Rapid and sophisticated improvements in molecular analysis have allowed us to sequence whole human genomes as well as cancer genomes, and the findings suggest that we may be approaching the ability to individualize the diagnosis and treatment of cancer. This paradigmatic shift in approach will require clinicians and researchers to overcome several challenges including the huge spectrum of tumor types within a given cancer, as well as the cell-to-cell variations observed within tumors. This review discusses how next-generation sequencing of breast cancer genomes already reveals insight into tumor heterogeneity and how it can contribute to future breast cancer classification and management.

Figure 1. Different study designs for array-based gene expression studies.

(A) Studies aimed at identifying different subgroups investigate a mixed population of patients to group tumors with similar alterations together, and markers that recognize each type can then be identified. (B) This in contrast to studies that search for markers for prediction of therapy response or outcome; here, selected groups of patients are analyzed to identify the most discriminating alterations.

Figure 2. Subtypes of breast cancer.

Hypothetically, subtypes of breast cancer can be viewed as a spectrum of more or less related entities.
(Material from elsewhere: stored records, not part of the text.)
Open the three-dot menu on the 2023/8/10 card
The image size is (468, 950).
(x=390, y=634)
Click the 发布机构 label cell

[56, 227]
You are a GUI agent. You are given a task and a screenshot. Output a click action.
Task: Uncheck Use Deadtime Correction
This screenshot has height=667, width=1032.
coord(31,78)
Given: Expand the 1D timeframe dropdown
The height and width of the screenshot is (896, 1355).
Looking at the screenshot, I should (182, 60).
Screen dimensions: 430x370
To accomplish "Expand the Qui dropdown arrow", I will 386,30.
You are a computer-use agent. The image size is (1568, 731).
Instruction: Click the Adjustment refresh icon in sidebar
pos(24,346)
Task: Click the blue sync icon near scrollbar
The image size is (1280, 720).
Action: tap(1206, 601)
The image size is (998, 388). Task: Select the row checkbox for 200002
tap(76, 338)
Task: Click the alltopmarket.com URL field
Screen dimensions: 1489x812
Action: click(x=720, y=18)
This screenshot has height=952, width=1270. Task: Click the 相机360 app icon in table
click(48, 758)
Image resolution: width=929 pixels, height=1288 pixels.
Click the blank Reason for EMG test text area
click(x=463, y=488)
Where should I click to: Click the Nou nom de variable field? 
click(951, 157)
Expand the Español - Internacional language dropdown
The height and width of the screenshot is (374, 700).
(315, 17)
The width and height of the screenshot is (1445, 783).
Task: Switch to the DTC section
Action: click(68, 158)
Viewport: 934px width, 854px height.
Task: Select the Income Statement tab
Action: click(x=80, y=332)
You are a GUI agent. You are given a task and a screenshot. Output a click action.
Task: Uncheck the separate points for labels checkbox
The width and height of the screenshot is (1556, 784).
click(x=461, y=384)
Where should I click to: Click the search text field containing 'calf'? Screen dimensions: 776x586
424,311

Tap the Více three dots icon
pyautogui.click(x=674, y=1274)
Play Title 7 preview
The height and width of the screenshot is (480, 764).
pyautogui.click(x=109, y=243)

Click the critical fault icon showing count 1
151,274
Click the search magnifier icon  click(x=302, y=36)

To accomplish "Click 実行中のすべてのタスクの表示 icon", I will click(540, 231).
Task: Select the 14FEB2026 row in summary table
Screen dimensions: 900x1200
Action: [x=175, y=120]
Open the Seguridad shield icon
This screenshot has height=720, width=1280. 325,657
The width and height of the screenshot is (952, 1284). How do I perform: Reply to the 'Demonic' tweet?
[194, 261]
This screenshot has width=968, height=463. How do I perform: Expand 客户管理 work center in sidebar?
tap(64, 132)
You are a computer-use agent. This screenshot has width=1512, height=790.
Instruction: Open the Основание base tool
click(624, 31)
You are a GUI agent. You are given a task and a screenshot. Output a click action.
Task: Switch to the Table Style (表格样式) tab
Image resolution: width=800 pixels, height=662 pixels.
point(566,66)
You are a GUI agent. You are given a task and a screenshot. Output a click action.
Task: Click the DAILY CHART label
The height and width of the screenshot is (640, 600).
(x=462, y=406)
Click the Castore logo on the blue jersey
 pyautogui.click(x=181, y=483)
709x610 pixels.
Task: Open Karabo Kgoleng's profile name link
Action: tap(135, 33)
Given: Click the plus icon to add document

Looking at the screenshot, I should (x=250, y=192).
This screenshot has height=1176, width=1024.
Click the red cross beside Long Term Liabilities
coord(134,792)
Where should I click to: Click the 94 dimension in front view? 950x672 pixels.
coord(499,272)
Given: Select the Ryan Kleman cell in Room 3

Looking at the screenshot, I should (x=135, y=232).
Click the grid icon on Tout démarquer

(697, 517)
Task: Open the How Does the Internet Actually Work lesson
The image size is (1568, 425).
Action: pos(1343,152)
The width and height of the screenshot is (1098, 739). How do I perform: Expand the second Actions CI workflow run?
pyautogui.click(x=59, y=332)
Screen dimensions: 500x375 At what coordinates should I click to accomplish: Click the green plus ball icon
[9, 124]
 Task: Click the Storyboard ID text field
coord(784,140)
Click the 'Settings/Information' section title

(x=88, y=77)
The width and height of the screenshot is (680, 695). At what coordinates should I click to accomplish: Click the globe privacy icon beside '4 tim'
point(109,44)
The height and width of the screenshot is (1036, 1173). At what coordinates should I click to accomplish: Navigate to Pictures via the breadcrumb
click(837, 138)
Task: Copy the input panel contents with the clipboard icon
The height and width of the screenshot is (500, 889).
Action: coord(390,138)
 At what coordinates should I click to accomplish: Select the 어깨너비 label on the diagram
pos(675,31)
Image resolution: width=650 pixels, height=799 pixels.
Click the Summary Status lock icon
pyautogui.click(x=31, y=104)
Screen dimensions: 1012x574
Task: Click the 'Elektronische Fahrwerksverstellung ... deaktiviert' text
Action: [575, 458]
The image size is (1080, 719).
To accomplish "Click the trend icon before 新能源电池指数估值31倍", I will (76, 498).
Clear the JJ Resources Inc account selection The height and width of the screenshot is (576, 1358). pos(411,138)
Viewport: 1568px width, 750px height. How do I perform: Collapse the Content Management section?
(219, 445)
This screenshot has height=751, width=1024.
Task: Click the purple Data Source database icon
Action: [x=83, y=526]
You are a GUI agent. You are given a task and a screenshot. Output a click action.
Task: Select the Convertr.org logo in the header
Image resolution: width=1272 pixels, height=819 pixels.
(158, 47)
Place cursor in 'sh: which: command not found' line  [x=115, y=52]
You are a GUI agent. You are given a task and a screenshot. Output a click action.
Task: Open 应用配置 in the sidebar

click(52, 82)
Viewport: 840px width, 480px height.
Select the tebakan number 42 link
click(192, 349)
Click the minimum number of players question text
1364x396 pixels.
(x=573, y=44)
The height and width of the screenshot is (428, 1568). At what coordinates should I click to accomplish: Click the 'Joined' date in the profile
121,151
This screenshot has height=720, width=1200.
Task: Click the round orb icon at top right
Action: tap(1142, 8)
The majority are classified through histopathology as IDC NOS, but some types have defined histopathological traits. Such groups have tumors that are frequently either ER^–/HER2^– or ER⁺/HER2^–, which also corresponds to the outer part of a spectrum of intrinsic subtypes, namely the basal-like and luminal A types of breast cancer. NGS of a basal-like (top), a HER2-related (second from top), a luminal B (third from top), and a luminal A tumor (bottom) show distinct structural characteristics. The circos plots show intrachromosomal rearrangements in green and interchromosomal rearrangements in purple (circos plots used with permission from Nature; ref. 43).

Figure 3. Hypothetical models explaining intratumor heterogeneity.

(A–C) Different models of tumor progression can give rise to distinct types of intratumor heterogeneity, exemplified here by the clonal evolution (A), the cancer stem cell (B), and the mutator phenotype (C) models. (D) The different models can result in distinct spatial distributions of subpopulations.

Figure 4. A multilevel approach for a dynamic classification system.

The first level is defined by tumor and patient characteristics. The second level includes detailed genomic and translational analyses of tumor to define molecular type and selection of appropriate tests. Parallel to that, tumor-specific serum markers can be assessed. The third level determines intratumor heterogeneity and is crucial for selection of appropriate markers for micrometastatic disease detection in serum, bone marrow, or lymph nodes. MRD, minimal residual disease. The fourth level integrates all available information to produce a diagnosis, prognostication, prediction of therapy, and program for disease monitoring.